In this blog post I would like to help you break down the stages you will need to go through to make your life easier when starting with a virtual assistant. I fully appreciate how hard it is to hand over your business to essentially a stranger. However, their reputation is normally their bread and butter so do take a look around at recommendations and testimonials.

In the past I've paid for courses where we've been shown how to vet them, what questions to ask and how to get the most out of the them and I guess for some people these are handy. If you're low in confidence then this may be a fabulous way to get started - especially if you've never had an employee before. Now here are my recommendations:

How are Virtual Assistants Employed?

You can find most of them as Freelancers working for themselves or through an agency. They are still Freelancers but the agency helps them find customers for a fee. This means that the Freelancer has their own insurance, pays their own stamp, etc.

Where to start

First of all, work out what you would like help with:

> Invoicing

> Creating Mail merge/email campaigns

> Social Media Management

> Onboarding Clients

> Follow Up Customer Care

> Creating Graphics

> Creating / upgrading Presentations

Then work out what THEY need to know to perform each of these tasks.

Do they need to have knowledge of certain professional systems?  Like a bank / payroll system.

Do you need to train them in how you do things?

Don't forget! There are a LOT of virtual assistants, there's a very strong chance that if you look around long enough or use an agency - you'll find someone or maybe two people who can do the work without any further training.

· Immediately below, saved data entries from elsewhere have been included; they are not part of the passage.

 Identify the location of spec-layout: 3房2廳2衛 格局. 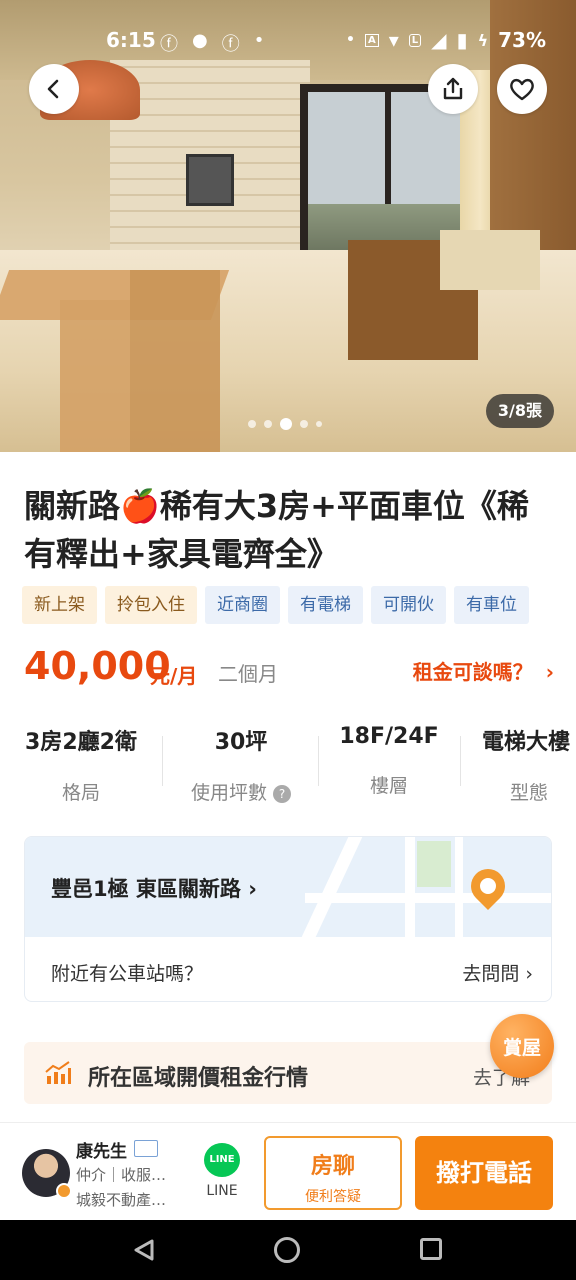
(81, 764).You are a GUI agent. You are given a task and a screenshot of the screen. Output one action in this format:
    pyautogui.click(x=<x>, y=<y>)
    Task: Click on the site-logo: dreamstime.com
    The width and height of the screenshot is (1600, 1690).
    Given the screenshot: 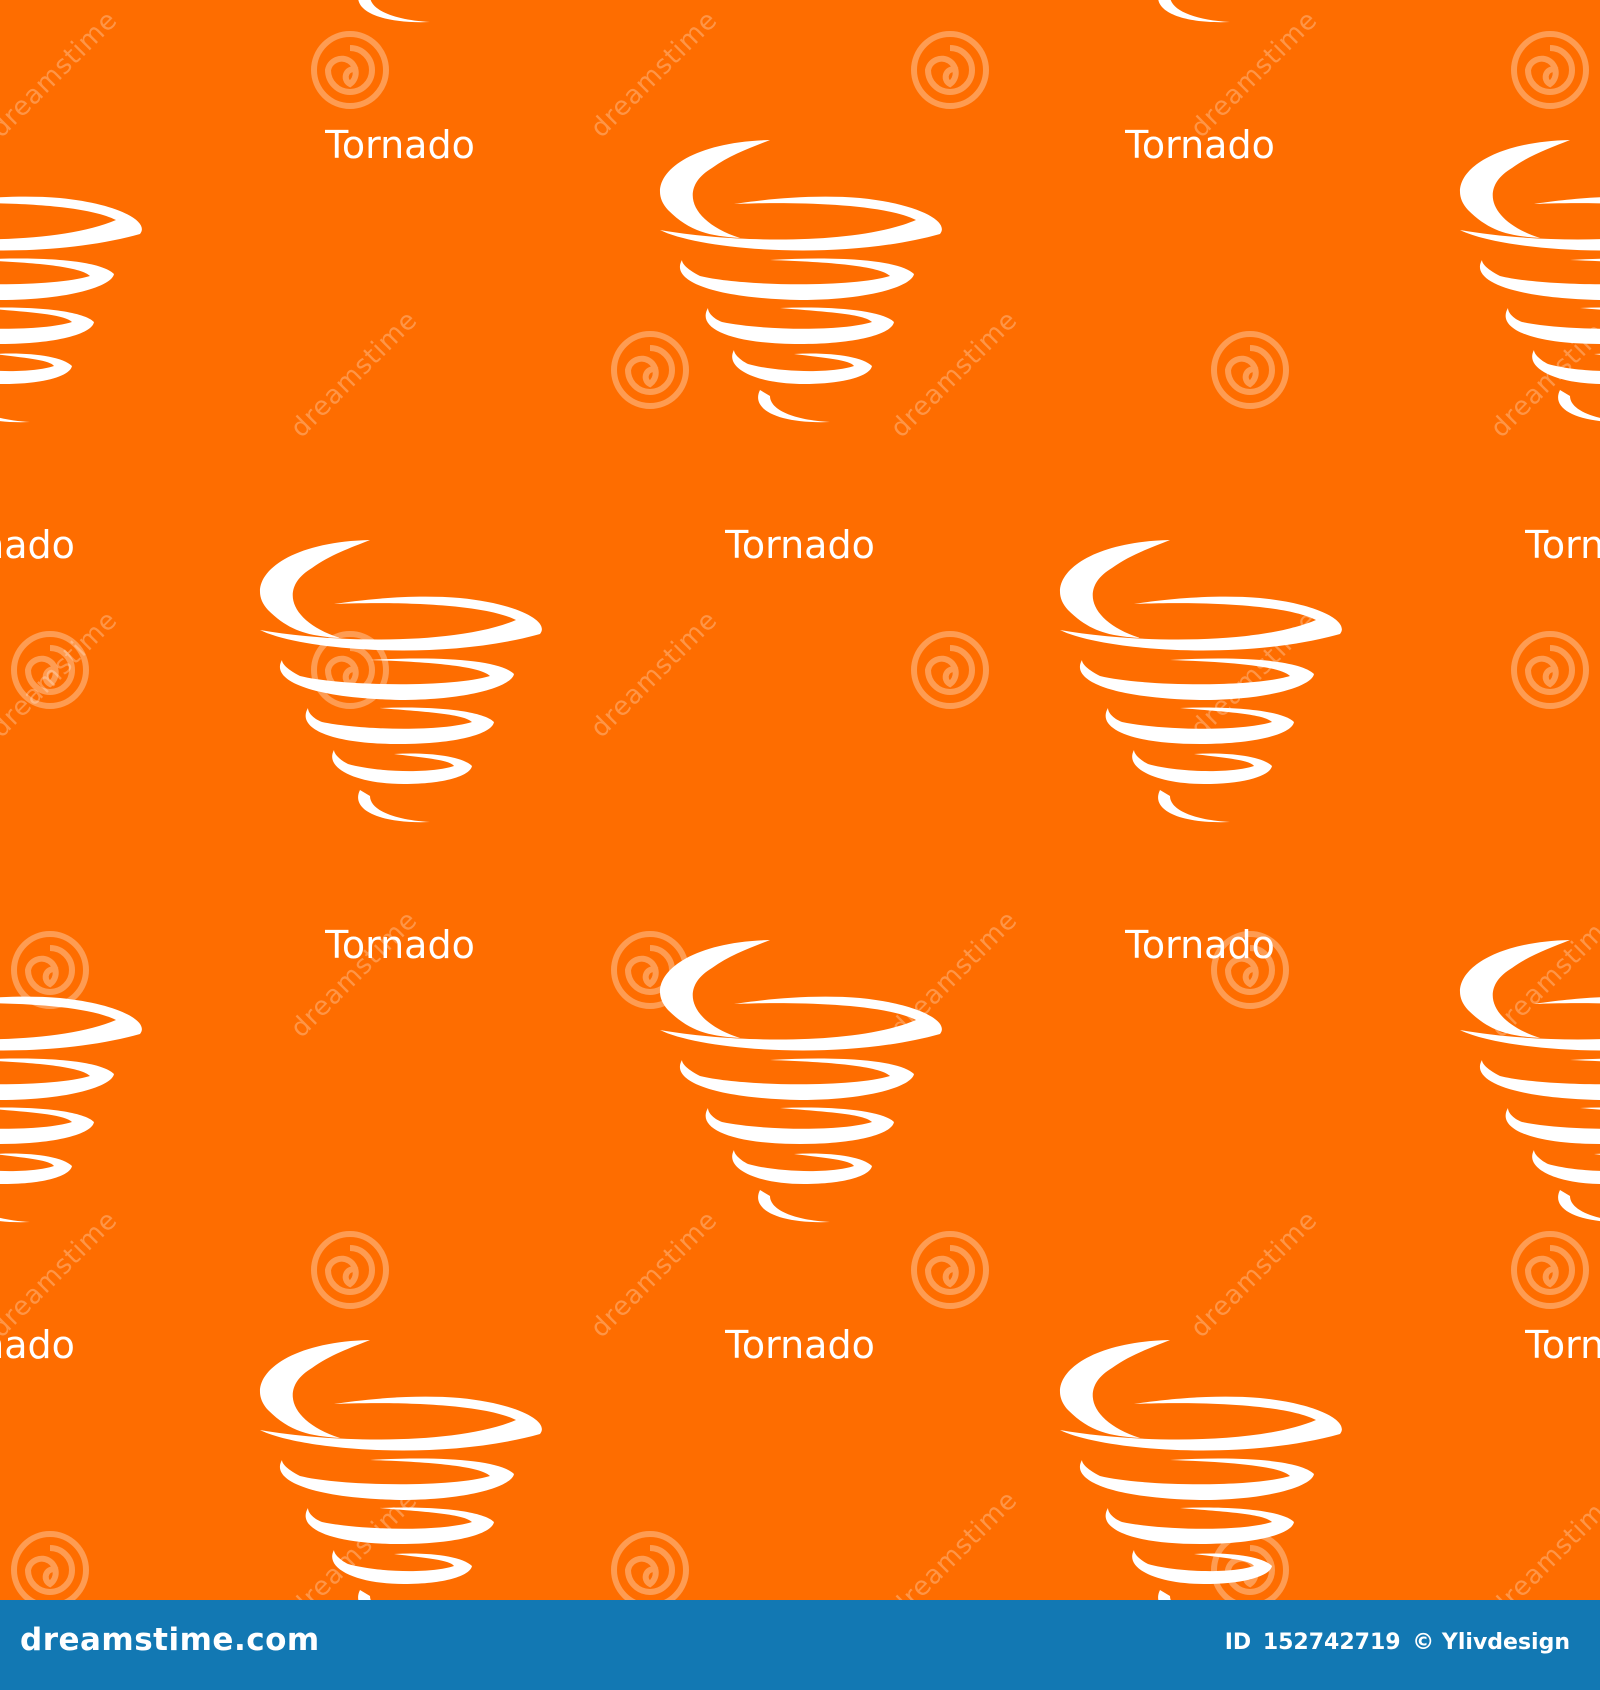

Next you'll need to provide a Process (Project Management) for them to complete.

This is so you manage each others expectations. I personally prefer to use Asana, a Free Project Management tool but there are plenty of them around. In here I put in what I expect done, when I expect it by and who I want to let know.

I currently have two VA's and a website designer on my Asana and each time I have a request for some work I'll tag the appropriate person. If you're not going to use a tool like this then please be clear of a timeframe. They cannot read your mind and most likely will have other clients to manage as well. So please be fair and give them a heads up. That way they can plan their clients and their own time better.

I currently have my VA's based outside of Ireland. To this end I also need to understand what time they are available to and from (they are both international) so if you're using an oversees agency, please understand what time their day starts and ends.


You will most likely need to Zoom them when you first meet your VA, or if you're lucky and they're local, meet them face to face. You'll need to check that they understand your end goal. You need to clarify certain details and see if you gel together. It's not however you making friends. This is a member of staff and you're welcome to know who they are and any relationships they have etc but the work matters most.


Any VA of note will have one. Please make sure they do and make sure you read it fully. Check their payment expectations and their termination information as well, there may be speculations that you need to be aware of.

Now, go do those things that you've been putting off because you simply didn't have the knowledge or manpower! Stop trying to do everything when there is simply no need and start doing more of what you love by handing over the stuff you don't.